RECORD EXCERPTS Block Start

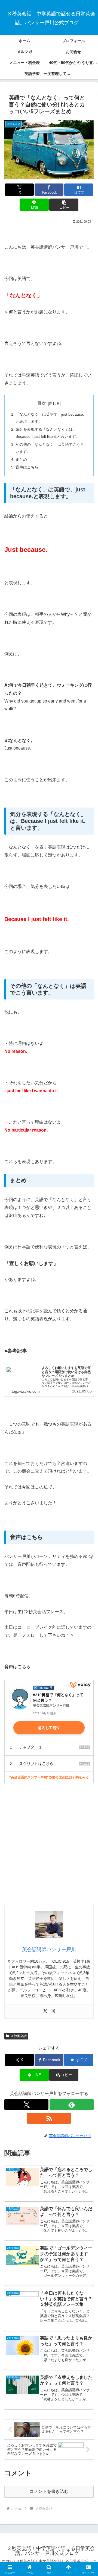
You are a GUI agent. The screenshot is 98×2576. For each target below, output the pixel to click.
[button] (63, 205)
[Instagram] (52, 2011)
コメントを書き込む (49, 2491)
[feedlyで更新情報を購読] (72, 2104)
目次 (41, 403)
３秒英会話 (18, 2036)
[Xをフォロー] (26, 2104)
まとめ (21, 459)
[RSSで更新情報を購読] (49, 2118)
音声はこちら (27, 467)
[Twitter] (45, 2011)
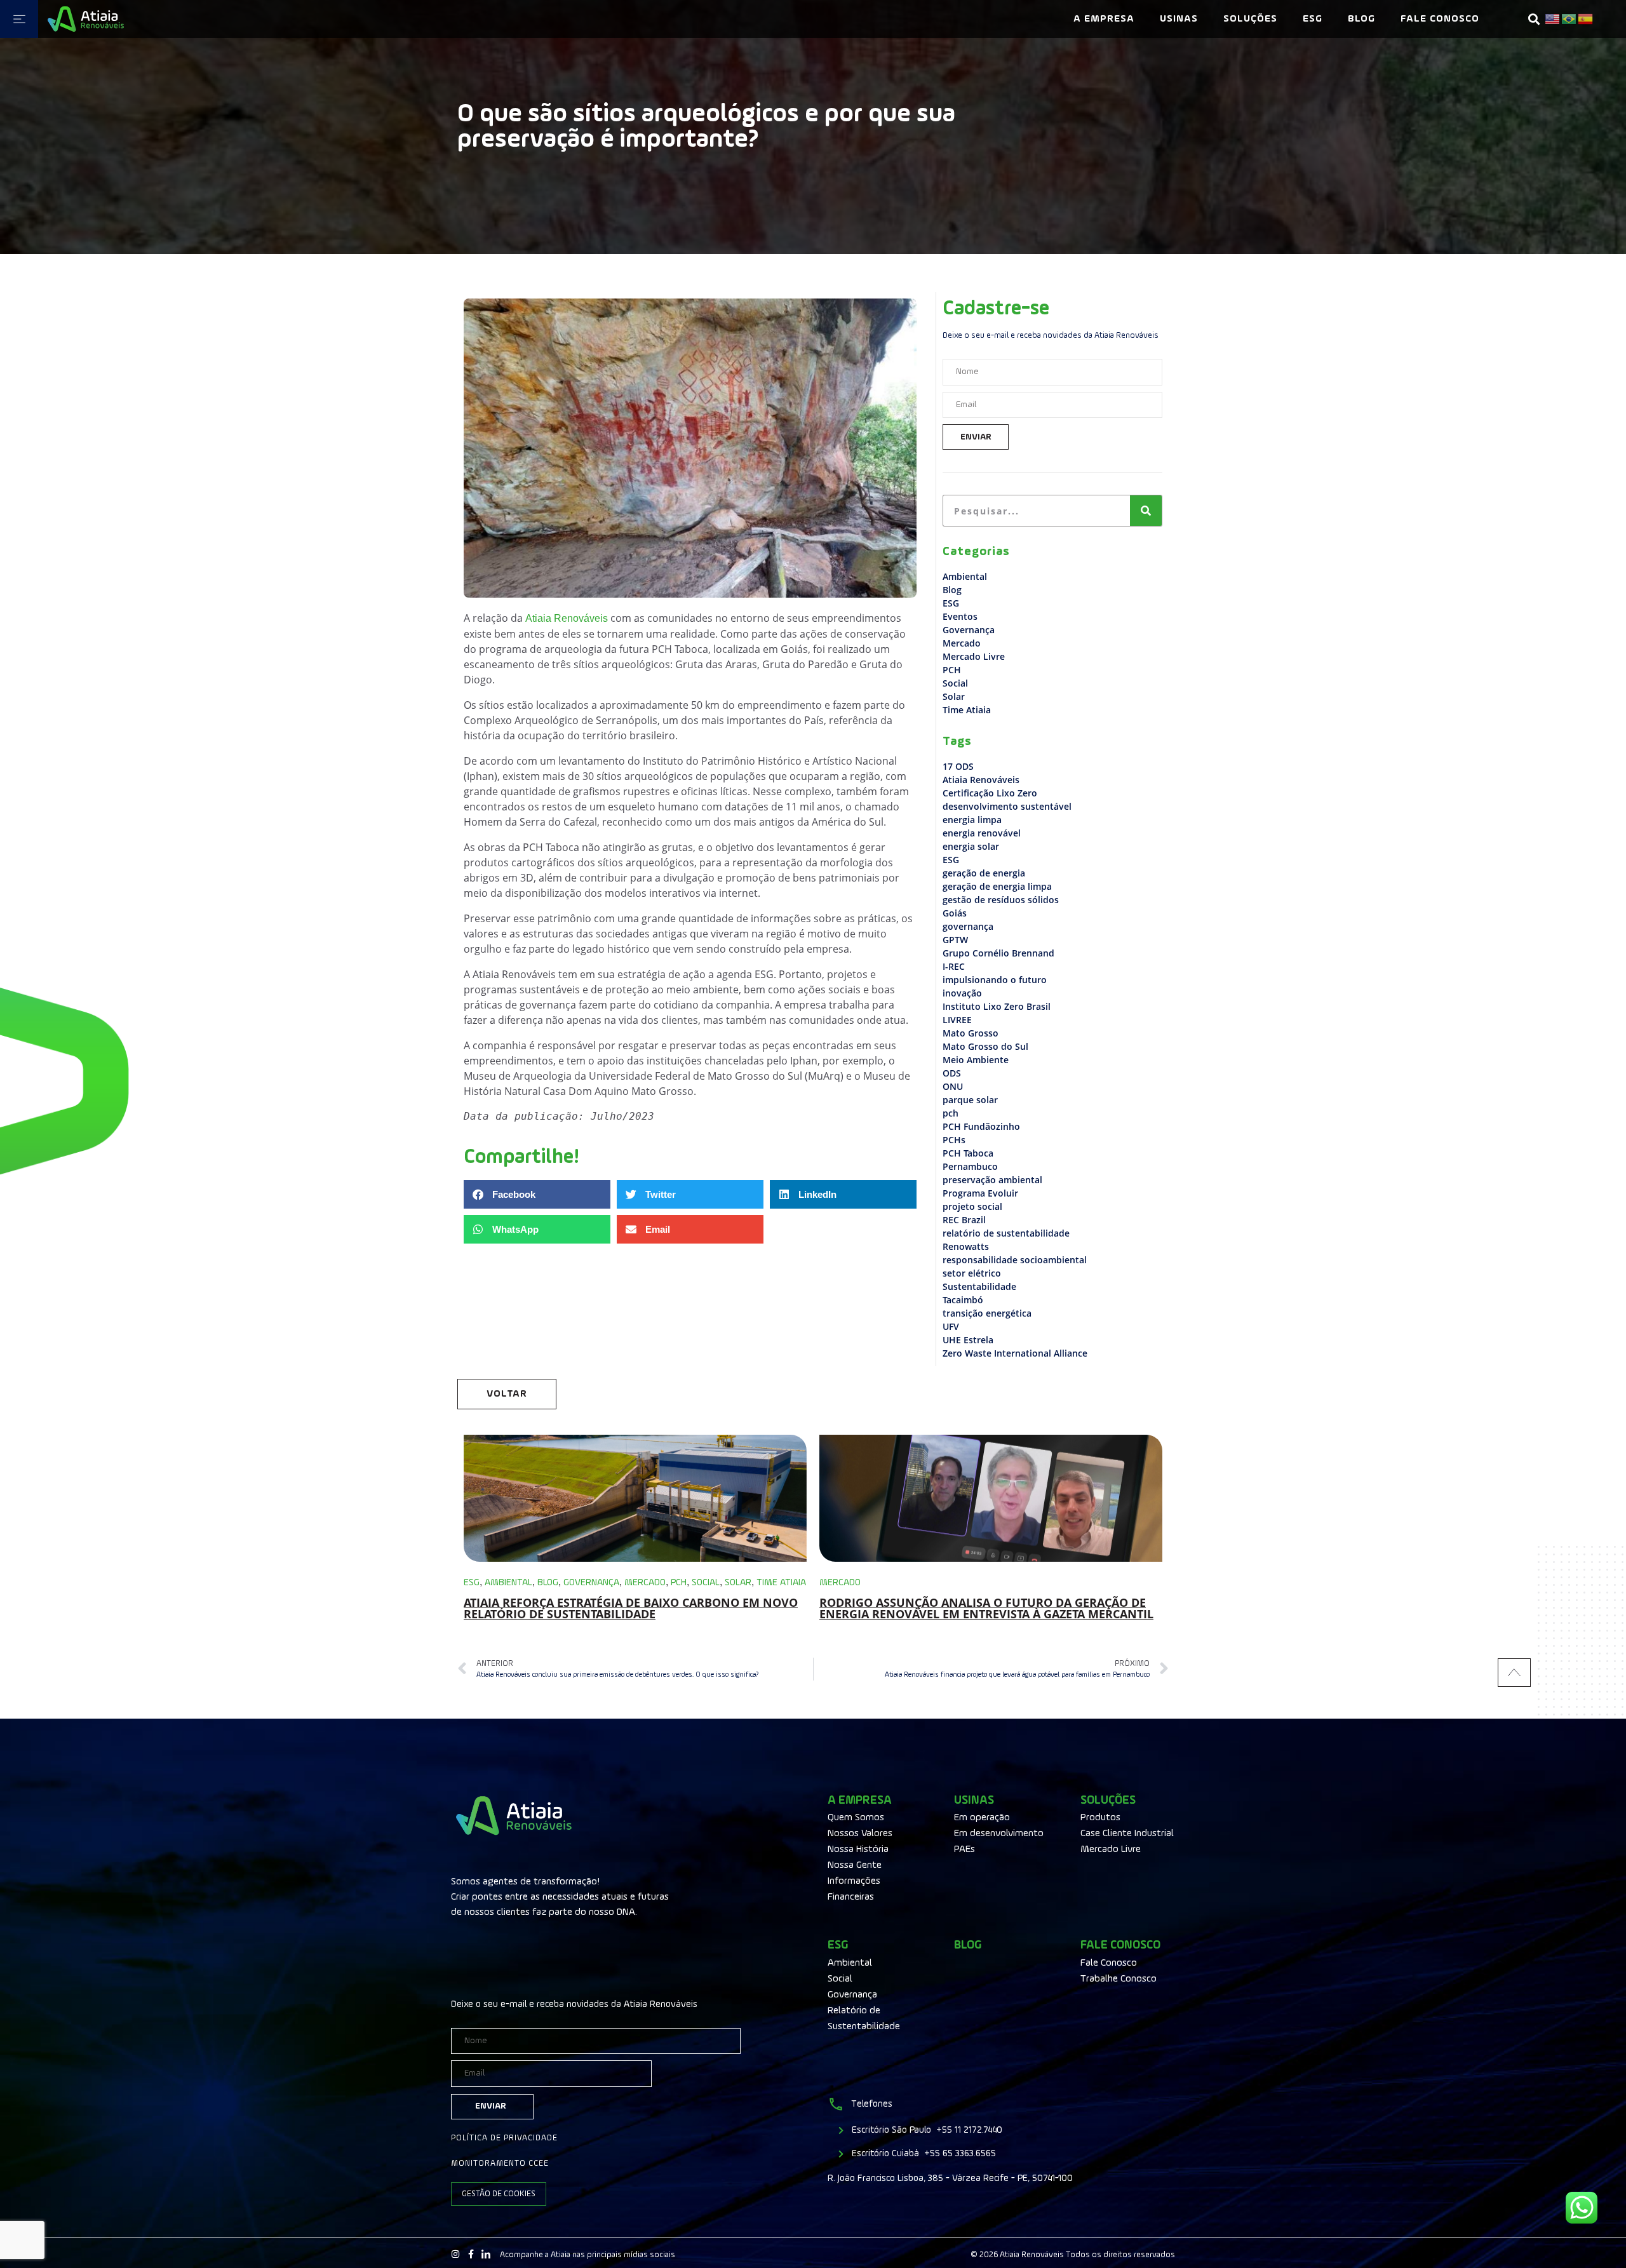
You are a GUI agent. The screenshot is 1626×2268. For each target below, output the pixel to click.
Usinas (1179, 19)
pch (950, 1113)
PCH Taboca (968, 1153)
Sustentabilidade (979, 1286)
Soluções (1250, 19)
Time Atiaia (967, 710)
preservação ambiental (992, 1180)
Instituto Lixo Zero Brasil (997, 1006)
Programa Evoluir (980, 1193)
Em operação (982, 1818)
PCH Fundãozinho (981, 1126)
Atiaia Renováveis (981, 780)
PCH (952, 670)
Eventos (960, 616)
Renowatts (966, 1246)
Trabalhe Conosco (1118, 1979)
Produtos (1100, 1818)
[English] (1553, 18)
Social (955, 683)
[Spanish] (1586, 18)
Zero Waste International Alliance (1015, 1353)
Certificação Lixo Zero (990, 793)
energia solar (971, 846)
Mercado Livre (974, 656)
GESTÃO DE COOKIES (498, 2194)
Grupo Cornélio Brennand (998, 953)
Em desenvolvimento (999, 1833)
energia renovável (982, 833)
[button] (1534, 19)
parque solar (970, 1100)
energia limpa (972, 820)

RECORD EXCERPTS Block End
RECORD EXCERPTS Block Start

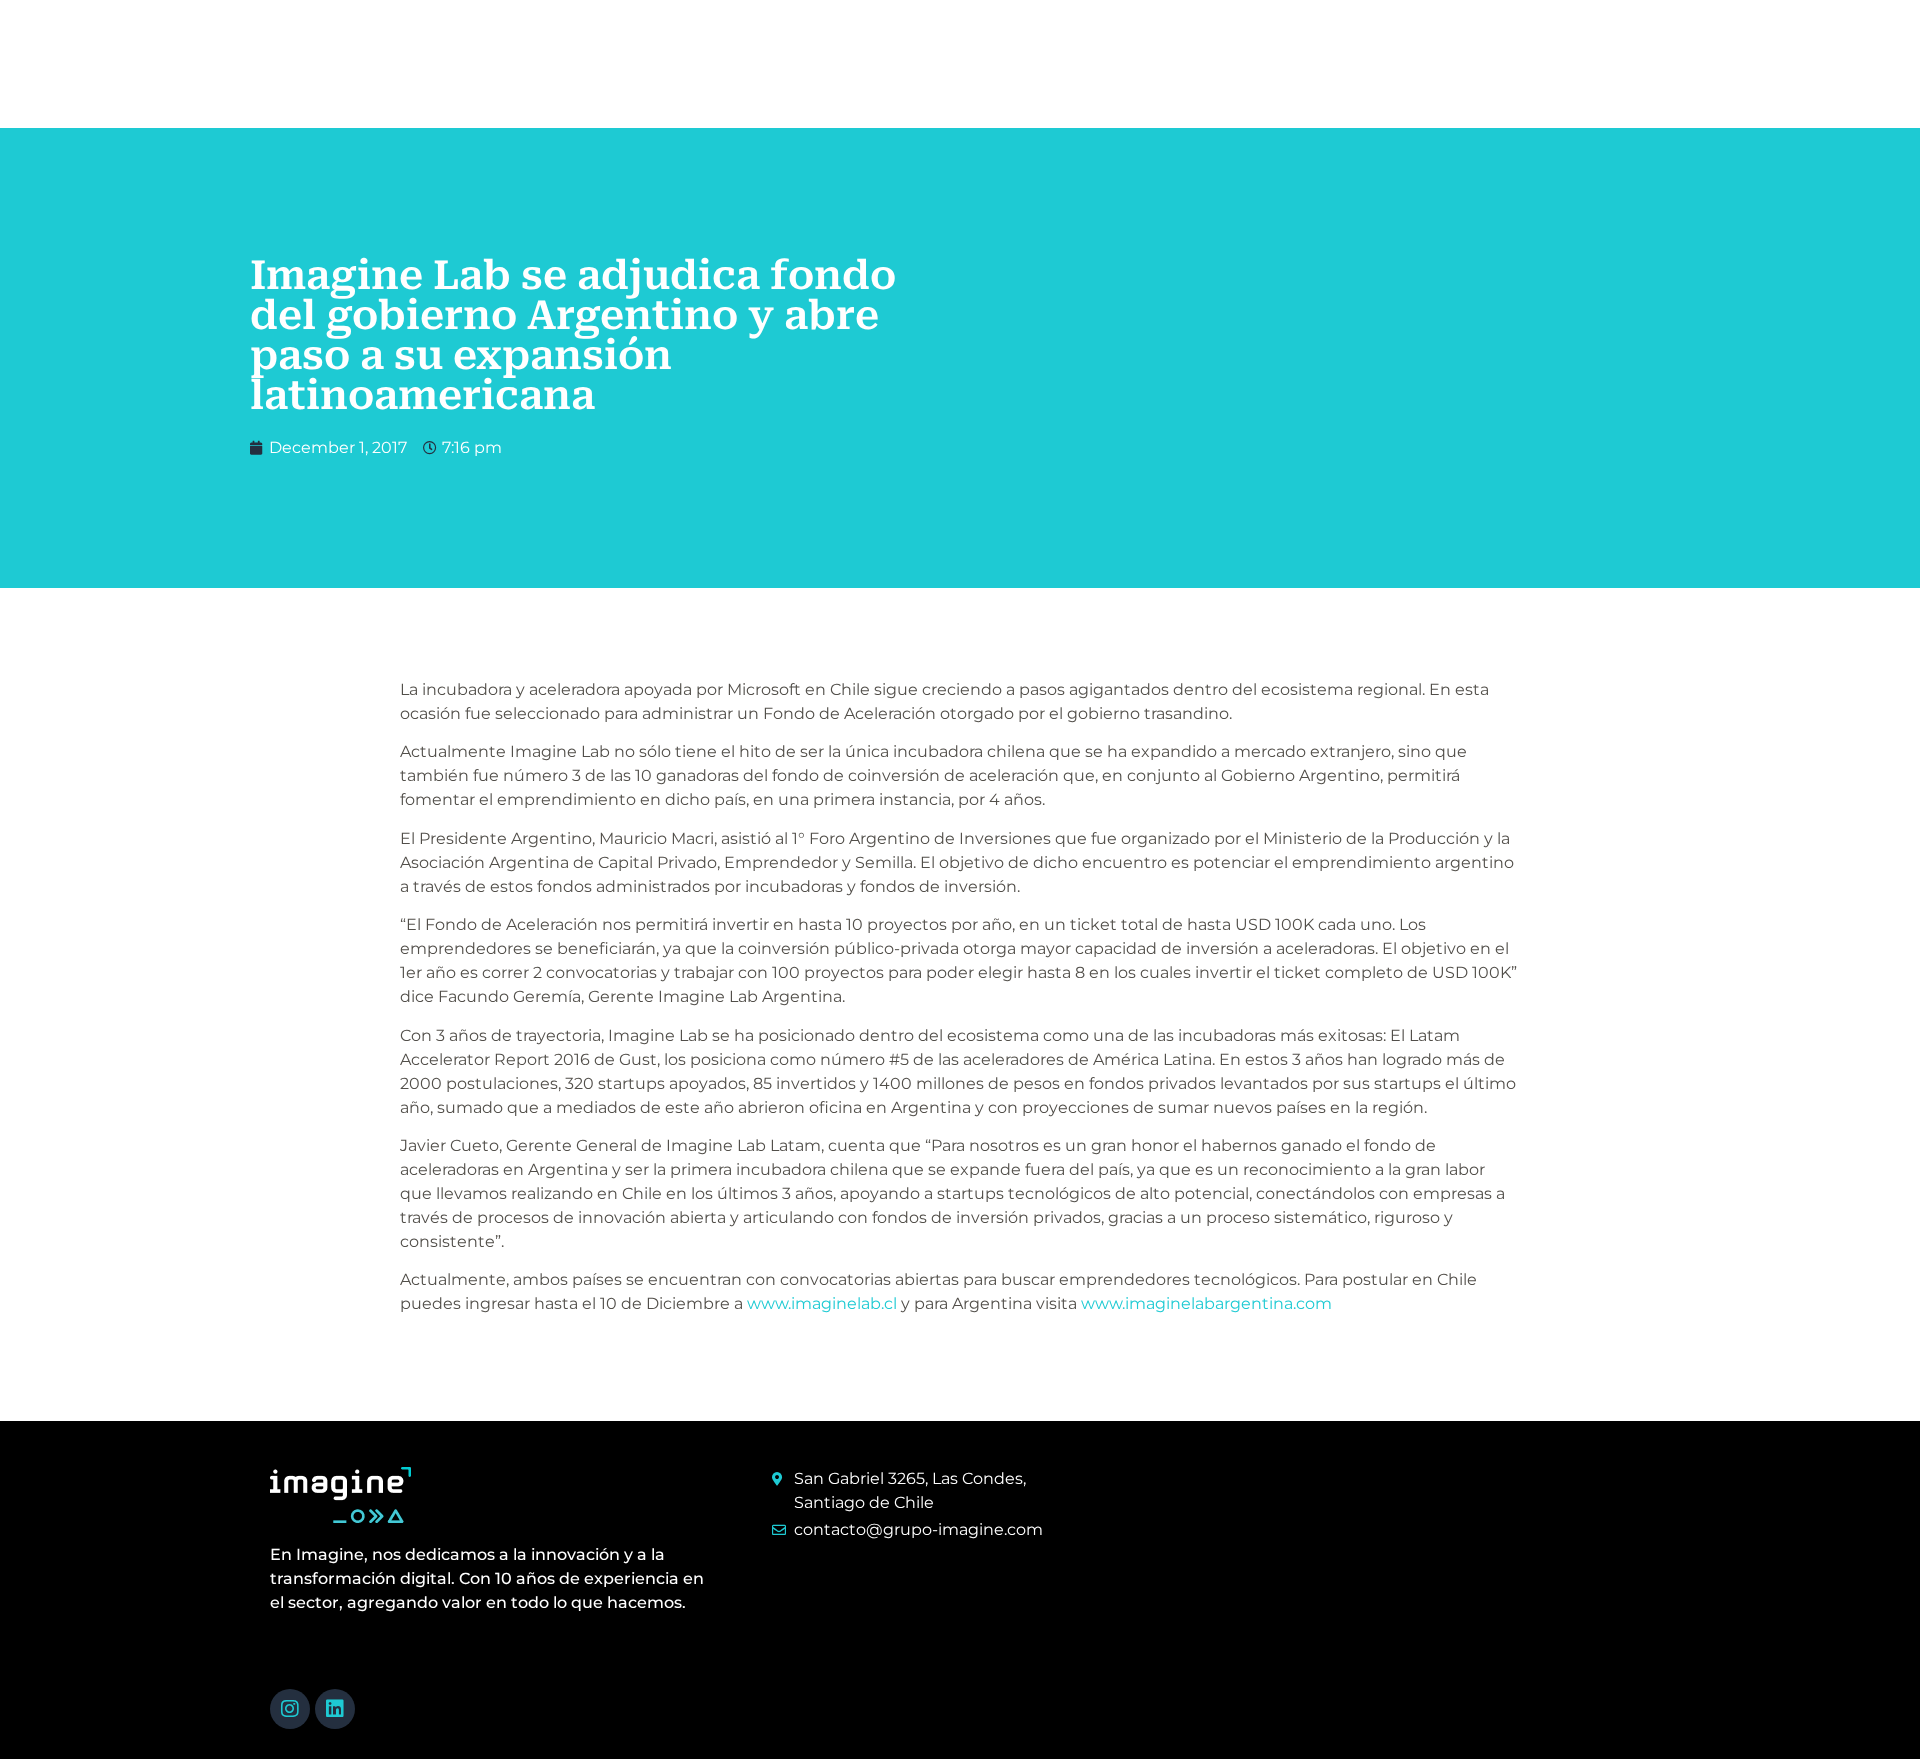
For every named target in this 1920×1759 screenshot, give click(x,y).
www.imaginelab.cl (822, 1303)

RECORD EXCERPTS Block End

Quote word for word only the lines above from the one containing "You are a GUI agent. The screenshot is 98×2576." through the one containing "Soluções (1250, 19)". Pictures stay out of your copy.

__WRITTEN REPLY__
You are a GUI agent. The screenshot is 98×2576. For each target below, output the pixel to click.
[button] (63, 205)
[Instagram] (52, 2011)
コメントを書き込む (49, 2491)
[feedlyで更新情報を購読] (72, 2104)
目次 (41, 403)
３秒英会話 (18, 2036)
[Xをフォロー] (26, 2104)
まとめ (21, 459)
[RSSで更新情報を購読] (49, 2118)
音声はこちら (27, 467)
[Twitter] (45, 2011)
You are a GUI agent. The screenshot is 1626×2268. For each target below, output the pixel to click.
Usinas (1179, 19)
pch (950, 1113)
PCH Taboca (968, 1153)
Sustentabilidade (979, 1286)
Soluções (1250, 19)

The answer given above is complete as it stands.